Chromosomal assignments are reported for fourteen porcine expressed sequence tags (ESTs)--CALM1, CRYAB, MYH7, MYL1, PDK4, PGAM2, PYGM, REV3L, RFC1, SLN, SPTBN1, SRM160, TPM1 and YWHAG. The ESTs were derived from our porcine skeletal muscle cDNA library. The ESTs sequences selected for mapping included the presence of the 3'-untranslated region. The assignments were performed using two independent somatic cell hybrid panels providing the possibility of confirmation of the results obtained. The observed localizations are compared with the locations predicted from heterologous (human-pig, pig-human) chromosome painting data and knowledge of the map locations of the human homologues. These results add new information to the porcine genome transcript map.

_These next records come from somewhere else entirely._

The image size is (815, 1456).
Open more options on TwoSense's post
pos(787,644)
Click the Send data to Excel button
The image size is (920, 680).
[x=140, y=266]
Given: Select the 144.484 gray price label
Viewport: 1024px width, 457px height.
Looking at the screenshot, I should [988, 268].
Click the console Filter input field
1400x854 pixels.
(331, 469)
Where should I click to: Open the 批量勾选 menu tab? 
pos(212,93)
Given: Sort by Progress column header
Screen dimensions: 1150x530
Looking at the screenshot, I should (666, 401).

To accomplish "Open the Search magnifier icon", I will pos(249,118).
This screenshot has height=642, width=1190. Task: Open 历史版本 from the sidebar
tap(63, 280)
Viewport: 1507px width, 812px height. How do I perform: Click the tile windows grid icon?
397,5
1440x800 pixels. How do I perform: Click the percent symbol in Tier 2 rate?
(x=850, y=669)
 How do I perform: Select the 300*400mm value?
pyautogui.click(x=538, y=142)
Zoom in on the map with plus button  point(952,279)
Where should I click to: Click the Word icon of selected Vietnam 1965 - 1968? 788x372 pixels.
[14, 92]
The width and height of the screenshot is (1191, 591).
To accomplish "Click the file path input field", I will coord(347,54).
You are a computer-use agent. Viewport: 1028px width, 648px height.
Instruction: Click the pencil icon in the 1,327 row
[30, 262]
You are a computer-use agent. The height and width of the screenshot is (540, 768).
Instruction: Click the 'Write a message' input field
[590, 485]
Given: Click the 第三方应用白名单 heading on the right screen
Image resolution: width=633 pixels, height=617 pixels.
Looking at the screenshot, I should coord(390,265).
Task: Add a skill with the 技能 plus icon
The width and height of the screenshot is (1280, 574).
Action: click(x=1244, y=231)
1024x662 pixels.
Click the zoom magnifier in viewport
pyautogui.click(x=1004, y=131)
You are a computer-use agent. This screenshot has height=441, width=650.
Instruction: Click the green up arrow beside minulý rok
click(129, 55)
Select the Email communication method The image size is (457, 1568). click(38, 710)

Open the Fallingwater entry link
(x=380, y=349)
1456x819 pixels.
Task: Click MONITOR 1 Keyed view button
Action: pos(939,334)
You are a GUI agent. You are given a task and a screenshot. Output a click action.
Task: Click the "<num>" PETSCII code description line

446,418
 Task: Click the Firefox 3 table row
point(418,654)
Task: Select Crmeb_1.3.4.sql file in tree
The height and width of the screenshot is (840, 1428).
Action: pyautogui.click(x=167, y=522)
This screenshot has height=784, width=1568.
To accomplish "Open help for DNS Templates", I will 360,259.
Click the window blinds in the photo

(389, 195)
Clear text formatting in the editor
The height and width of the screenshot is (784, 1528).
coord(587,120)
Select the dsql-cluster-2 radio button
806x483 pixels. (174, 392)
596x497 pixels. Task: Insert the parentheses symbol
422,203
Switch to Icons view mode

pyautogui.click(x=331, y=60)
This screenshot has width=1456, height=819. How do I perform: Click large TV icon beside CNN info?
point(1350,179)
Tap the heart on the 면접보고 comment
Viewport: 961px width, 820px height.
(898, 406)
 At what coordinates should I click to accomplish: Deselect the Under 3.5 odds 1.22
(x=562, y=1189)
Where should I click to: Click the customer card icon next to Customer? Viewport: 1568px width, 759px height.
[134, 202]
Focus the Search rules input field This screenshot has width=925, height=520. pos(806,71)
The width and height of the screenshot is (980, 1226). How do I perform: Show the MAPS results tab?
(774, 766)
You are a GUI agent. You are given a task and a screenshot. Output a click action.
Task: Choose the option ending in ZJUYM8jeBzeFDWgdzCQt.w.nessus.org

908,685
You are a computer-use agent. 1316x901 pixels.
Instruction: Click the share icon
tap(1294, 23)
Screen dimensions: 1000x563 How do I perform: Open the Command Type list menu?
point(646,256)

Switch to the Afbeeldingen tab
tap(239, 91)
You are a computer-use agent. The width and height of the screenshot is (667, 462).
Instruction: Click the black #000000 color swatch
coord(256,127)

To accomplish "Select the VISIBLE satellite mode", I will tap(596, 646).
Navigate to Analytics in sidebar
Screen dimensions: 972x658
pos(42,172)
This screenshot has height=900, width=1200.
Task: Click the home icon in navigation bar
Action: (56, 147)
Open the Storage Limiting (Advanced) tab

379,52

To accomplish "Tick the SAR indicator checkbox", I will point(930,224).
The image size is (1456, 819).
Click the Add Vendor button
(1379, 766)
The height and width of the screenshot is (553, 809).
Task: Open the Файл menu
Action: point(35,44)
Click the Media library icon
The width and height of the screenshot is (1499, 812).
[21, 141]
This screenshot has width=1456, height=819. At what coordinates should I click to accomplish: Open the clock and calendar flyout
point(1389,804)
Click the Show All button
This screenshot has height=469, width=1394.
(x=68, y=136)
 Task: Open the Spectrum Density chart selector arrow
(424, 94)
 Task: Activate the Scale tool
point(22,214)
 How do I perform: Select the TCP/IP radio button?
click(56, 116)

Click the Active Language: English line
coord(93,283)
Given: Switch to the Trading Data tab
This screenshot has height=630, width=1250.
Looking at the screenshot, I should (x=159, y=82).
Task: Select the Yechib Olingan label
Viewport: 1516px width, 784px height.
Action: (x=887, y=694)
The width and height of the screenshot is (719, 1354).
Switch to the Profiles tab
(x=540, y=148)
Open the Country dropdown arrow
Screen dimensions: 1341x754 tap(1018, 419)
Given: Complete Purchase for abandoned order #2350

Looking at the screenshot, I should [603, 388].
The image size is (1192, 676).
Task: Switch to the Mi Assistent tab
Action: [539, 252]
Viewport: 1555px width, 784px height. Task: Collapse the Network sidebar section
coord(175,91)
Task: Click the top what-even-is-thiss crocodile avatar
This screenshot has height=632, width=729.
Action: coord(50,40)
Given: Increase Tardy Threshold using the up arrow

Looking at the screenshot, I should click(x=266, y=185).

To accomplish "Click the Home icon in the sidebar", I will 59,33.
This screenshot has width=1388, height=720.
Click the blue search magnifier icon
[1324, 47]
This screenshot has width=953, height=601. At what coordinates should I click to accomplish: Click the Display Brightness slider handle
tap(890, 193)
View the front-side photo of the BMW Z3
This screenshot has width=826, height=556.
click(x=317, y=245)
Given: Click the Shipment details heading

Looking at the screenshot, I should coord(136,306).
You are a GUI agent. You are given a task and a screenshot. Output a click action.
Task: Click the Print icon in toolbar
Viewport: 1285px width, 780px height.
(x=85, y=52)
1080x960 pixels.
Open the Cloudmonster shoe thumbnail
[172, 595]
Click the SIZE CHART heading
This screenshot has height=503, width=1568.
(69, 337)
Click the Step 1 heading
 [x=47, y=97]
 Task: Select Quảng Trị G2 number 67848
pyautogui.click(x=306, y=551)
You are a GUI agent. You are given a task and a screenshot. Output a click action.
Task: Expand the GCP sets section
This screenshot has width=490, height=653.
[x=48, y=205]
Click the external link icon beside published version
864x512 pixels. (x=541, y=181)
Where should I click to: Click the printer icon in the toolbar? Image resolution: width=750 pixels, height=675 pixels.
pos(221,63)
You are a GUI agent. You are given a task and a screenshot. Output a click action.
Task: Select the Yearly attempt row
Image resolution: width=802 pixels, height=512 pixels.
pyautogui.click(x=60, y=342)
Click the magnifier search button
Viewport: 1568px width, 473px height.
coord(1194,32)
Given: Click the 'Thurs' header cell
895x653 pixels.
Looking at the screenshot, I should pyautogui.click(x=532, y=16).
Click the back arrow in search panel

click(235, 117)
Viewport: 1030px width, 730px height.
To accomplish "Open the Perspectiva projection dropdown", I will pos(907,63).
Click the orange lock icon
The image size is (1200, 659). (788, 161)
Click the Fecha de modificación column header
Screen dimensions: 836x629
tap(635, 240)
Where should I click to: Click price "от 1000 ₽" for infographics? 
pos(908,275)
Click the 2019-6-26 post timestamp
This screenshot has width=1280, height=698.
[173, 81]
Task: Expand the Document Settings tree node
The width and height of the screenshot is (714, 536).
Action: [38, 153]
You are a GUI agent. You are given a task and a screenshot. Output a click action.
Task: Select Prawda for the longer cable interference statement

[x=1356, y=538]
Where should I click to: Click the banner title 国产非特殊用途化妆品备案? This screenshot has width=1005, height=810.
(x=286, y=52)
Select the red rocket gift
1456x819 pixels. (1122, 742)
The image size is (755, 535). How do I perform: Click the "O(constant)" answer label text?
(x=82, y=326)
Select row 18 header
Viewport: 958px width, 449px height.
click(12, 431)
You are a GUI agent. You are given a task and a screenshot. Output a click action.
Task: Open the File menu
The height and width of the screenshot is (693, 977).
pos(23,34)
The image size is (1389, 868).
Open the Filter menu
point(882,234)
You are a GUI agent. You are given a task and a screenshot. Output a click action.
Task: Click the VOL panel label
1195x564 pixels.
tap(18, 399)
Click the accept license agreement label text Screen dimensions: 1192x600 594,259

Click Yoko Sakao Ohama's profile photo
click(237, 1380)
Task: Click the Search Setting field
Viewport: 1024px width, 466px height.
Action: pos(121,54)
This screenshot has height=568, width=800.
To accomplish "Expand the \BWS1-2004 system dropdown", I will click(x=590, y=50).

Analysis of expressed sequence tags of porcine skeletal muscle

Porcine skeletal muscle genes play a major role in determining muscle growth and meat quality. Therefore, to progress towards a better understanding of the genetic factors influencing these traits, the first step is to characterize the genes expressed in skeletal muscle tissue in pig. To this aim, we constructed a porcine biceps femoris muscle cDNA library and sequenced 111 randomly isolated clones. By FASTA analysis, we identified 72 unique clones: 47 showed homology to previously identified genes in human or other mammals, 20 matched uncharacterized expressed sequence tags (ESTs), two showed no significant matches to sequences already present in DNA databases, and three other clones containing only repetitive elements were excluded from further analysis. Mitochondrial genes (16.2%), myosin heavy chain genes (9%) and the actin alpha skeletal muscle gene (9%) were the most abundant transcripts. Among the 47 identified genes several muscle-specific or predominant sequences expressed in skeletal muscle were found. The sequences of the clones matching uncharacterized human, mouse or porcine ESTs were tested by GRAIL in order to identify putative coding regions. The results of our analysis allowed the establishment of a first list of genes expressed in porcine skeletal muscle.